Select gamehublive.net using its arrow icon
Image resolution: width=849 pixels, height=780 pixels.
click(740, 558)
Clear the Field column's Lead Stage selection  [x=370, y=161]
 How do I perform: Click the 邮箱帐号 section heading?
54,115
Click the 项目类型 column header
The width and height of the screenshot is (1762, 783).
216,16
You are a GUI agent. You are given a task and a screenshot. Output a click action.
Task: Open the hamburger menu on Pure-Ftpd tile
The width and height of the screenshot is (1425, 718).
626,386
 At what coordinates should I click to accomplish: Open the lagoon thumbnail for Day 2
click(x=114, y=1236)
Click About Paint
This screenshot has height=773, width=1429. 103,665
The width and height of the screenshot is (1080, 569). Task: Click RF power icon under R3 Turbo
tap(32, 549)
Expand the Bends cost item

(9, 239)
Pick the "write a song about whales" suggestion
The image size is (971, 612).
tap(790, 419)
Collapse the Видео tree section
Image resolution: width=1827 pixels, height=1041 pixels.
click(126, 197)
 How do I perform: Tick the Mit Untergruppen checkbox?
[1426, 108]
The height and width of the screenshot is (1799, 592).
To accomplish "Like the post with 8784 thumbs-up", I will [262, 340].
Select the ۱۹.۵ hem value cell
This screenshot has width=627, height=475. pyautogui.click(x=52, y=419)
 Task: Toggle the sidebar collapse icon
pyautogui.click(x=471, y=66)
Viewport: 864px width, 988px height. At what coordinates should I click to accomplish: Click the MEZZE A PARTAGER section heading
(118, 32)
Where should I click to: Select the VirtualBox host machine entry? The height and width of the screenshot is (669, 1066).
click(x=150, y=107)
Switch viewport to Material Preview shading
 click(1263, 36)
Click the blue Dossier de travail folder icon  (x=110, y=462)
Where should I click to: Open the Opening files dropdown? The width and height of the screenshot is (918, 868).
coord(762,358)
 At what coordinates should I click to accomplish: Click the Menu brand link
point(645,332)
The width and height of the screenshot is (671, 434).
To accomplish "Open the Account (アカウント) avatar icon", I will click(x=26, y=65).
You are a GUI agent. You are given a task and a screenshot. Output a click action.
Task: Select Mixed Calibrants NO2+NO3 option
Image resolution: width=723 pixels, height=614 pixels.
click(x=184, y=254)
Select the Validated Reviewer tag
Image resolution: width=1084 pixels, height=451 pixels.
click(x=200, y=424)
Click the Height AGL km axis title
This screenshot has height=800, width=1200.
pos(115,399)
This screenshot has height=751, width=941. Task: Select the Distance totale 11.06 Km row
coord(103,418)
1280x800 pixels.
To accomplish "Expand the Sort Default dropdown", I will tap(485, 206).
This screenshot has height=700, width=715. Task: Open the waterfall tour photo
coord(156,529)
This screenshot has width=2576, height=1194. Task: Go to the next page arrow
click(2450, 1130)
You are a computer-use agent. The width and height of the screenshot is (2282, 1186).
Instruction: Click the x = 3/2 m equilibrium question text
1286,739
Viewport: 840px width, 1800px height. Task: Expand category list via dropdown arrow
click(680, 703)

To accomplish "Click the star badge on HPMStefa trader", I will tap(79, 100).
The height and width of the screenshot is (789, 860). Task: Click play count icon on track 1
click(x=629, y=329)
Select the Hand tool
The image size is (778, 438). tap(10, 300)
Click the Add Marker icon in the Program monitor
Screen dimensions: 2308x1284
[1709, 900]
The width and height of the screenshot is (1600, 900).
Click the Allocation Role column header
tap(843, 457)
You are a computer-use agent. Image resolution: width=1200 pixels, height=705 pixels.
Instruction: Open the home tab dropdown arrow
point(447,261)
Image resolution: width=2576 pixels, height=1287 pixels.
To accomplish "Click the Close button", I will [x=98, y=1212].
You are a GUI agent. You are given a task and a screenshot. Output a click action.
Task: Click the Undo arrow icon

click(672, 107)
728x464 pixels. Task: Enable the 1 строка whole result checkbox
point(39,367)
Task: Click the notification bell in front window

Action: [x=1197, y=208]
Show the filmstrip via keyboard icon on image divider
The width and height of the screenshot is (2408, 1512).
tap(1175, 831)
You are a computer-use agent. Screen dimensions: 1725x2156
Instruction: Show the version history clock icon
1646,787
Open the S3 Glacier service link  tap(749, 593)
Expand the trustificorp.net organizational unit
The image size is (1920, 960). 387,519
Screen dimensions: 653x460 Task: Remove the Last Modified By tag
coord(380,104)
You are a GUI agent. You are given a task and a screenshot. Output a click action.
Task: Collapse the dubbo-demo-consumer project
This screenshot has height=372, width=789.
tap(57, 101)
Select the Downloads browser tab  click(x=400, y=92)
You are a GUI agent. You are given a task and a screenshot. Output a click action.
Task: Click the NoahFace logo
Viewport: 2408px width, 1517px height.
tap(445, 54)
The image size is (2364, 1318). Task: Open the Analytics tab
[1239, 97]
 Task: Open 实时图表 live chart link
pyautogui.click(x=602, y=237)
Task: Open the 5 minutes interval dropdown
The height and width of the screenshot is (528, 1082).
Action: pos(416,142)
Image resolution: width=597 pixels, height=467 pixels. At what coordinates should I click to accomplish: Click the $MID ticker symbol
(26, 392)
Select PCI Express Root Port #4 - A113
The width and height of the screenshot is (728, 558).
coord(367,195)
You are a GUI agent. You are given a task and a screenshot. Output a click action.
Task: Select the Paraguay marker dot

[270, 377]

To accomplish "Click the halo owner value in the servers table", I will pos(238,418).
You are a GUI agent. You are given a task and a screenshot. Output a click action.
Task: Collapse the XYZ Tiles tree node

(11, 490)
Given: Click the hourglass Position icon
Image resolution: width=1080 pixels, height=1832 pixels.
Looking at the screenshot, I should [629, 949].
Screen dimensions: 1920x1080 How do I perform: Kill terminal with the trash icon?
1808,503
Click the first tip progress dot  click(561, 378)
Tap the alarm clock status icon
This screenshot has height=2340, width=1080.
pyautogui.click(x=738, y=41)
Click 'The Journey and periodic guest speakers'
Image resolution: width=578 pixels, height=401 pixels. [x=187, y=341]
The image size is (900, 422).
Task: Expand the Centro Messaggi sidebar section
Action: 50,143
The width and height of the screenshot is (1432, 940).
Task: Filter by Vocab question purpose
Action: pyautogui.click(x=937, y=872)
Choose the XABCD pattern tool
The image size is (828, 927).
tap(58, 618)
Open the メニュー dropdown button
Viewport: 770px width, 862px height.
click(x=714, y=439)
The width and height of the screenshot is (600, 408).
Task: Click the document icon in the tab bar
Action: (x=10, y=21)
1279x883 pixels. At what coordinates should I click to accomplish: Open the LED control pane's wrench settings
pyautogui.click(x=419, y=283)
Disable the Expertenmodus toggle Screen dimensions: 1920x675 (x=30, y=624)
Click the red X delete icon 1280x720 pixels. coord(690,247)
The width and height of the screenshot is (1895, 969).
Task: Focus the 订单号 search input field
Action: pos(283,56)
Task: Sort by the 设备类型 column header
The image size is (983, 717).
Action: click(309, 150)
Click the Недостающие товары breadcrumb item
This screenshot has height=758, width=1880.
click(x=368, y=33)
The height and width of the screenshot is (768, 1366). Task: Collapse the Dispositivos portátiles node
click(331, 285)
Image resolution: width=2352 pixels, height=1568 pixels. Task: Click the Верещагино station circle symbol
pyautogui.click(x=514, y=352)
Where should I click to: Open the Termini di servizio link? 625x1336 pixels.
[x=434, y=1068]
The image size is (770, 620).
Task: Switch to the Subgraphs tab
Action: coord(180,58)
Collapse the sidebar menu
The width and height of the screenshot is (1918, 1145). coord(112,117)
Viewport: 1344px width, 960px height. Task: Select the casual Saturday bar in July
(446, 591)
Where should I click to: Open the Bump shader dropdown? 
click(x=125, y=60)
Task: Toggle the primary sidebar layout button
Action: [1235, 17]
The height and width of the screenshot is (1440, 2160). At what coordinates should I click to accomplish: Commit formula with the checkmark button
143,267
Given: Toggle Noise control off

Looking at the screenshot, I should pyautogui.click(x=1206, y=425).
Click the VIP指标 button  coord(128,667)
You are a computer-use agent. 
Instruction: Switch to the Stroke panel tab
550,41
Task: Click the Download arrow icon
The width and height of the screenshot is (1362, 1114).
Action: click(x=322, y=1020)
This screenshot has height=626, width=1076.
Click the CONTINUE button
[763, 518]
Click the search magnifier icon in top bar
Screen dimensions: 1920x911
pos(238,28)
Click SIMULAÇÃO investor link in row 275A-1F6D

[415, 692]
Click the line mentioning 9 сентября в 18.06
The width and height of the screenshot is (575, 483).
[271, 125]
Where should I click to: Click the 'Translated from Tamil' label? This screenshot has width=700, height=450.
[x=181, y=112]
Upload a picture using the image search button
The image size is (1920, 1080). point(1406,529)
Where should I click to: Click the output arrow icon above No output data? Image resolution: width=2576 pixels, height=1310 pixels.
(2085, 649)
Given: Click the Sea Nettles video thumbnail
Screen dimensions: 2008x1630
□ □ □
* [Written instruction]: Rewrite everything in the listing from the line containing "Collapse the sidebar menu" down to the line containing "The image size is (1920, 1080).", with "Stroke" changed to "Layers" and all else left as it is.

* [The answer]:
Collapse the sidebar menu
The width and height of the screenshot is (1918, 1145). coord(112,117)
Viewport: 1344px width, 960px height. Task: Select the casual Saturday bar in July
(446, 591)
Where should I click to: Open the Bump shader dropdown? 
click(x=125, y=60)
Task: Toggle the primary sidebar layout button
Action: [1235, 17]
The height and width of the screenshot is (1440, 2160). At what coordinates should I click to accomplish: Commit formula with the checkmark button
143,267
Given: Toggle Noise control off

Looking at the screenshot, I should pyautogui.click(x=1206, y=425).
Click the VIP指标 button  coord(128,667)
You are a computer-use agent. 
Instruction: Switch to the Layers panel tab
550,41
Task: Click the Download arrow icon
The width and height of the screenshot is (1362, 1114).
Action: click(x=322, y=1020)
This screenshot has height=626, width=1076.
Click the CONTINUE button
[763, 518]
Click the search magnifier icon in top bar
Screen dimensions: 1920x911
pos(238,28)
Click SIMULAÇÃO investor link in row 275A-1F6D

[415, 692]
Click the line mentioning 9 сентября в 18.06
The width and height of the screenshot is (575, 483).
[271, 125]
Where should I click to: Click the 'Translated from Tamil' label? This screenshot has width=700, height=450.
[x=181, y=112]
Upload a picture using the image search button
The image size is (1920, 1080). point(1406,529)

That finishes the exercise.